No... I haven't been able to accept myself for having AS up until last year, wow, for 17 years of my life, I haven't appreciated the fact I have autism...
Thanks to Whitney (who is known as CleverGenevieve or CleverKitten) YouTube which linked me to WP has also got me accepting the way i'am and now I feel so comfortable with myself, but yet I still can't stand the fact I get treated differently which makes me pretty sad but now I just wish they accept my autism and treat me like how I wanted to be treated. :p
 
I was a little rattled after my diagnosis. I had figured out over the past few years I'd struggled through that I was just drastically different from everyone else, a unique individual. I never wondered why I was different or if there was something wrong with me; just accepted that I was different, and was actually proud of it. When I was diagnosed and then started to read about it online I was surprised to see how many symptoms applied to me, and I started to wonder if that meant that everything that made me stand out was just a result of a disorder and not necessarily a drastically individual personality.
Now that I've learned more about it I know that I am both unique and autistic, especially since no two people on the spectrum have the exact same set of traits. I'm very comfortable with myself now.
 
I always knew I was different, just did't have a name or label for basically what I was going through. My diagnosis only made myparents see things more clearly, especially my mom. She has always been in denial despite the amount of times I have been diagnosed with AS, Hyperlexia, and Learning Disability. She will still swear the past is perfect, her child is perfect, and that she could never have known what I was going through. My dad is even worse in the situation because he was totally abusive to me in every conceivable way. But my mom, being the one who worked and was away form me 90% of the time easily absolves herself of her place in it all. Even though she accepts things a littl ebetter now, she still tries to edit things to make them easier for her to digest in her mind.

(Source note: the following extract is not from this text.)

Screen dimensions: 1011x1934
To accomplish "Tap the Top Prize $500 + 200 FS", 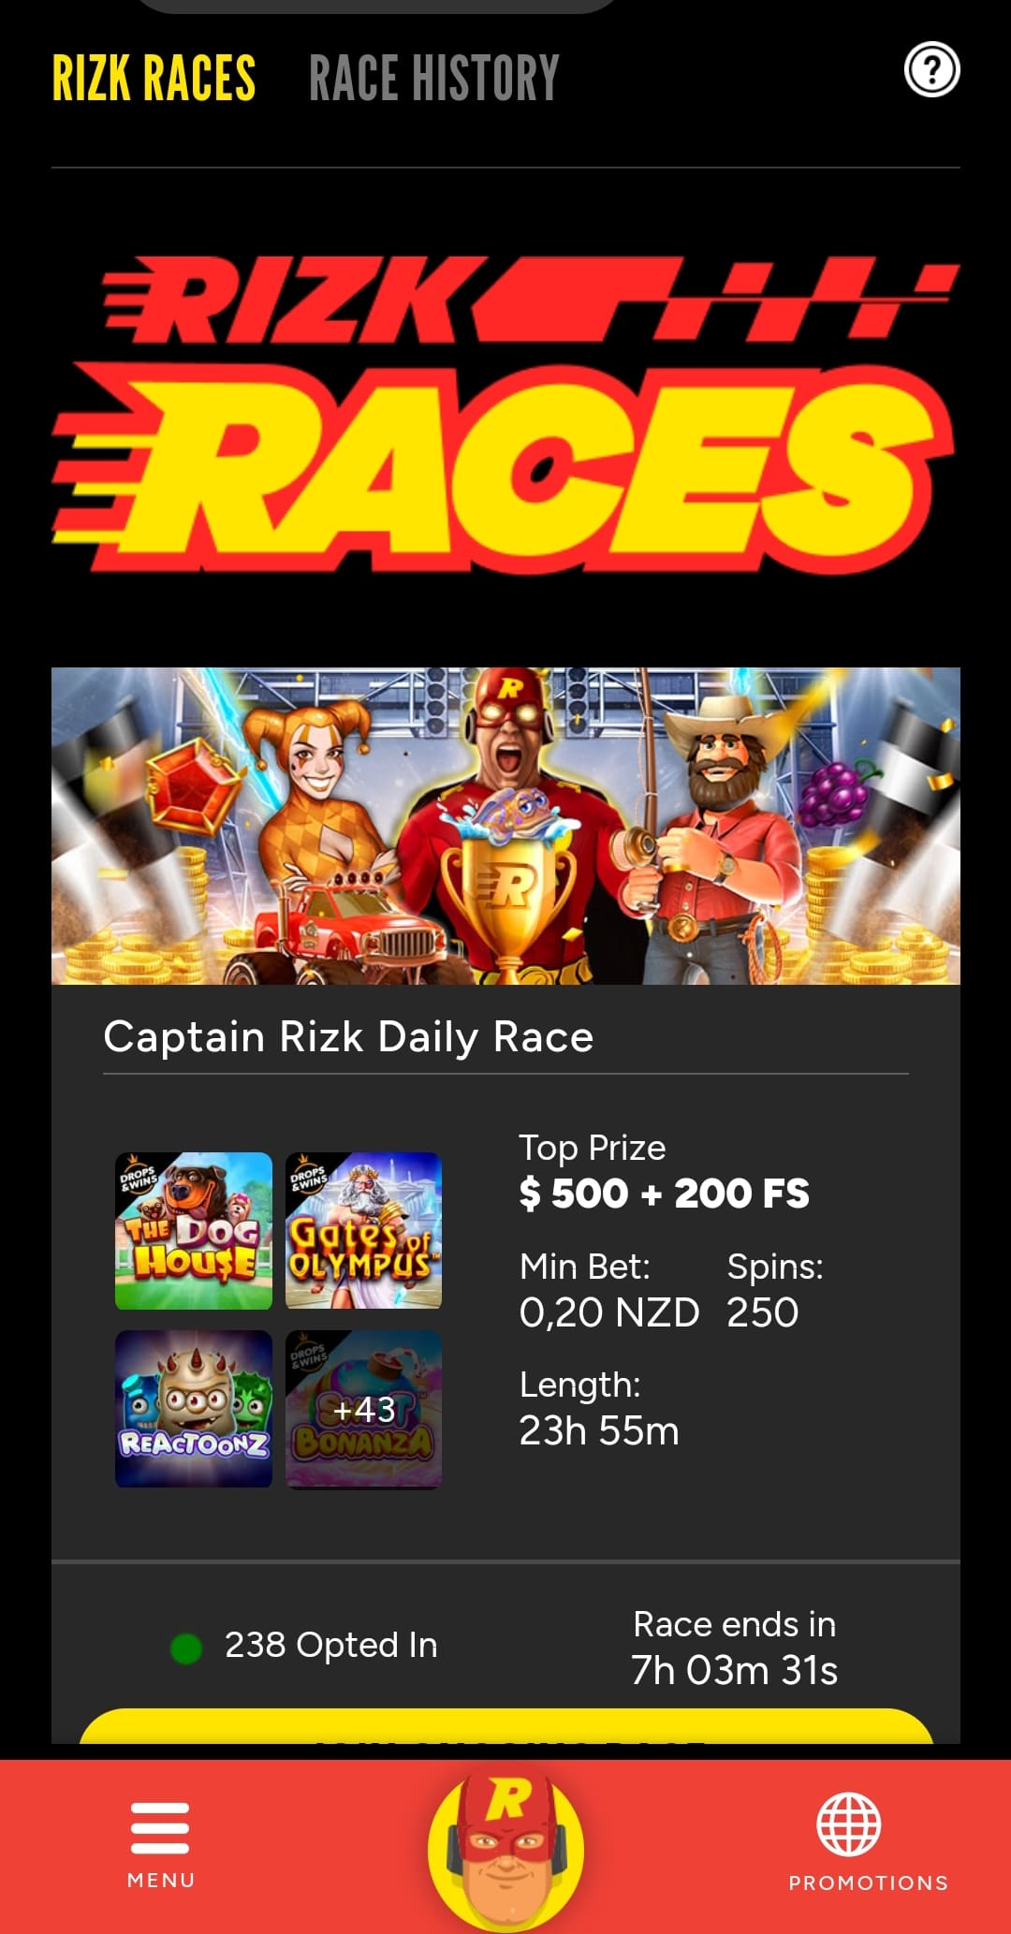I will click(x=665, y=1171).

I used to feel strange, different, unique in all the wrong ways. Always felt like I was from another planet and reading from a totally different book of life than everyone else around me. They got everything, I didn't. It has always taken me 100 times more effort, time, focus, and energy to accomplish similar things that others get done in no time and without even blinking. I have always been behind developmentally and otherwise. And all the males found infinite humor in making fun of all my weaknessess on a daily basis aka throwing them in my face.

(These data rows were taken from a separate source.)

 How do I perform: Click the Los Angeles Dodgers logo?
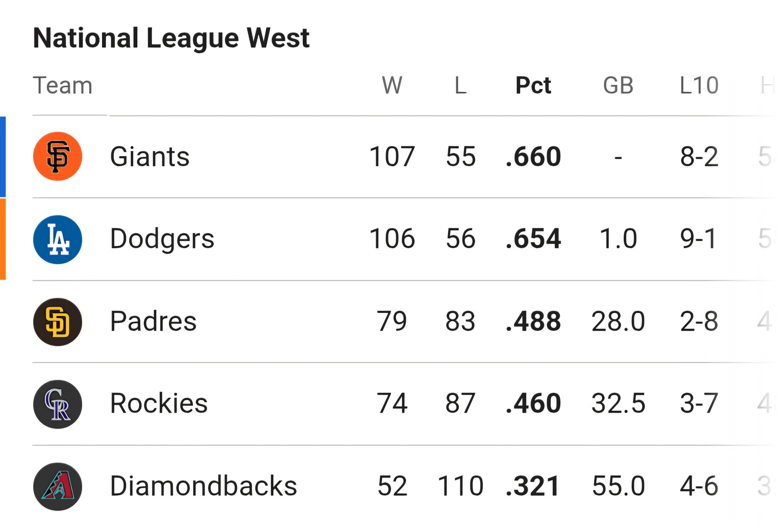click(57, 240)
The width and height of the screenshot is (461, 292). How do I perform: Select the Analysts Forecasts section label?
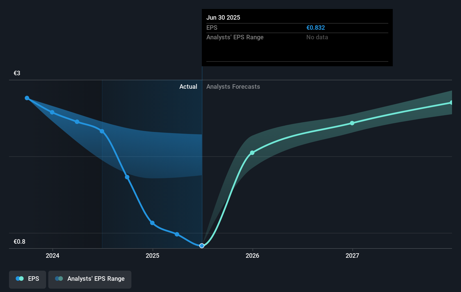pyautogui.click(x=233, y=86)
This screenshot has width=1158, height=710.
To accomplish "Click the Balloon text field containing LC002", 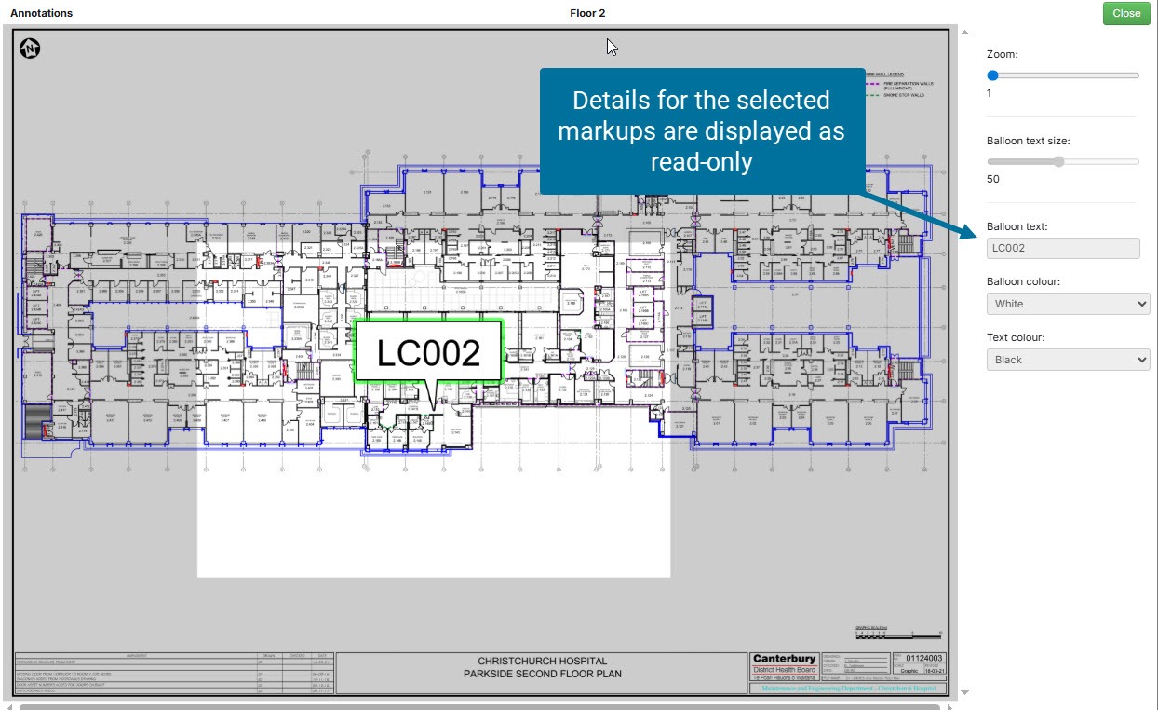I will click(1062, 248).
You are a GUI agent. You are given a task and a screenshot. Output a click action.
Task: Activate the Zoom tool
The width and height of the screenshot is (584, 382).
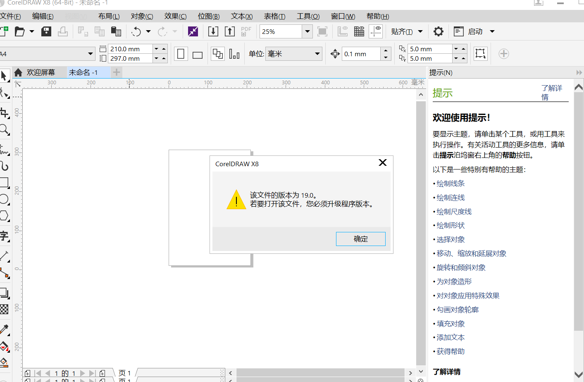click(5, 130)
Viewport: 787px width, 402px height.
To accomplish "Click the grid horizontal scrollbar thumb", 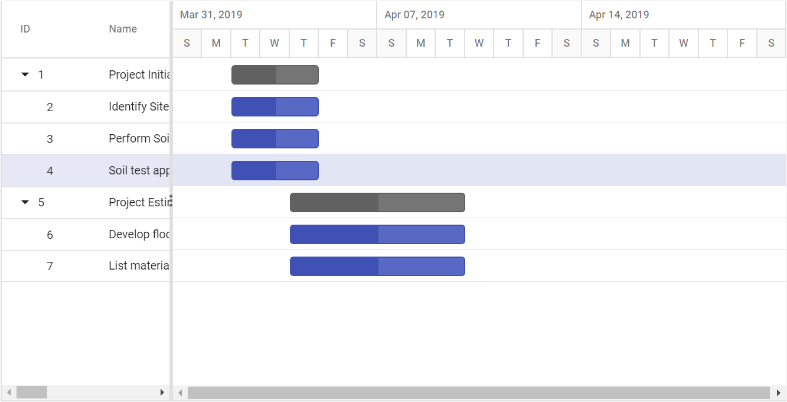I will click(x=32, y=393).
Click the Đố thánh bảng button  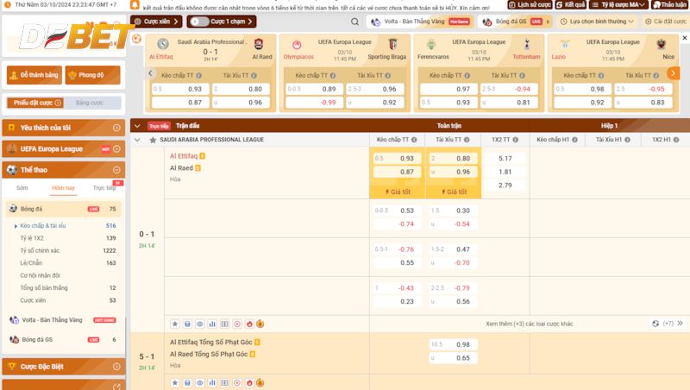[35, 75]
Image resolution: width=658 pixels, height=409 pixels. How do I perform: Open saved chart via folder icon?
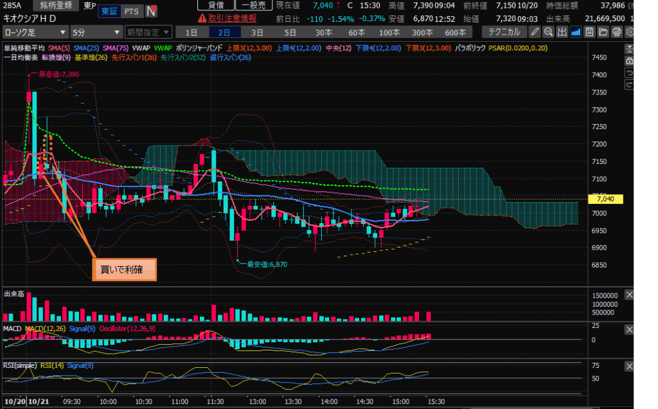tap(603, 32)
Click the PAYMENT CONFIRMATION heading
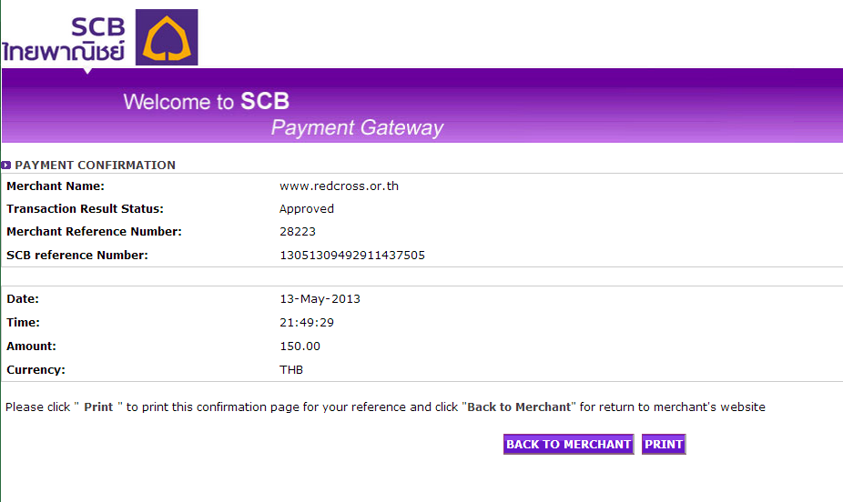 (x=95, y=166)
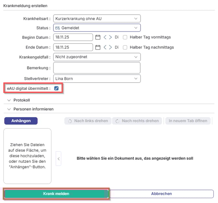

But still way before my diagnosis I had started to embrace my differences and understanding myself far better. The more self-aware I have become the more clear my realizations of why I was bullied continuously forever which means beaten up, beaten down, worn out, ostracized, abused in every conceivable way by every male I came in contact with starting with my dad. And that I didn't deserve it nor was the cause of any of it. I have always liked myself no matter what others thought of me. And I like myself even more now because I know I'm more enlightened, better in my strengths, a better person, have stronger beliefs and morals, am completely in touch with my emotions and how they truly rule me, have empathy, take honesty very seriously, and am basically better than nt's in many areas that I would never trade to be "normal" :D . My weaknesses may still be there but I cope with them better now and understand what "acceptance" is within myself ;).

-sean-
 
I accepted it until I doubted it. Then I realized I had PDD-NOS instead. I had thpought the diagnosis was all about the shallow stuff, until I took offence as well as realizing how shallow it all was. It's the deep stuff that counts, and so I went back and got re-diagnosed as PDD-NOS.
 
The diagnosis of Aspergers didnt come as a surprise but I felt validated by it because for a long time I knew there was something wrong but just didnt know how to express it. The surprise for me was a diagnosis of inattentive type ADHD as a co-morbid, although the more I've learnt about it the more I've become to accept it.
 
I've known since i was about five so i really cant remember what people were like, but some people i tell now dont accept it and say theres nothing wrong with me and aspergers is a mere label, which i suppose is a good thing.